Sir Frank Williams one of F1's last great pioneers who despite adversities led team to nine constructor's championships

SIR FRANK WILLIAMS, who passed away today, was one of the last of Formula One’s great pioneers.

His name was proudly displayed across the doors of his F1 team since 1966 and during that time he achieved some notable success.

The Williams F1 team have notched up 114 wins, nine constructors’ titles and seven drivers’ championship titles during his reign.

He started out as a racing driver and mechanic before establishing his own team in Formula Two and Formula Three.

Williams made the step up to F1 in 1969 and the team finished twice on two occasions that season.

He was desperate to make the team successful but with limited resources his hands were effectively tied.

At one point he conducted his business from a telephone box after his phone was disconnect for unpaid bills.
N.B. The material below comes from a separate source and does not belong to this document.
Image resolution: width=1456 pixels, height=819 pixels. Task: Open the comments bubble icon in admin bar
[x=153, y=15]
A failed partnership with a Canadian oil company led to him setting up his new team in Grove in 1977, where they are still based today.
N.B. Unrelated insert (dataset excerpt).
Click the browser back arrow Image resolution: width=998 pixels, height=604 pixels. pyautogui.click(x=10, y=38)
Working alongside his closest friend Patrick Head, they achieved their first victory in F1 in 1979 when Clay Regazzoni won the British GP at Silverstone.

The following season, Williams did the double and clinched the constructors and drivers’ championship titles.
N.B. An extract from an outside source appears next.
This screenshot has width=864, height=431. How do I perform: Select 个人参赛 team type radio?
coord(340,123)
However, the team suffered a tragic loss when Ayrton Senna crashed and died while driving for them at the 1994 San Mario GP.

Williams too suffered his own accident which resulted in him suffering a spine cord injury, which left him confined to a wheelchair.

He crashed a hire car in France in 1986 while he dashed to Nice airport to catch a flight back home.

He was married to Virginia in 1974, and she lost her battle with cancer in 2013. Together they had two sons, Jonathan and Jamie, while their daughter, Claire ran the F1 team until last year.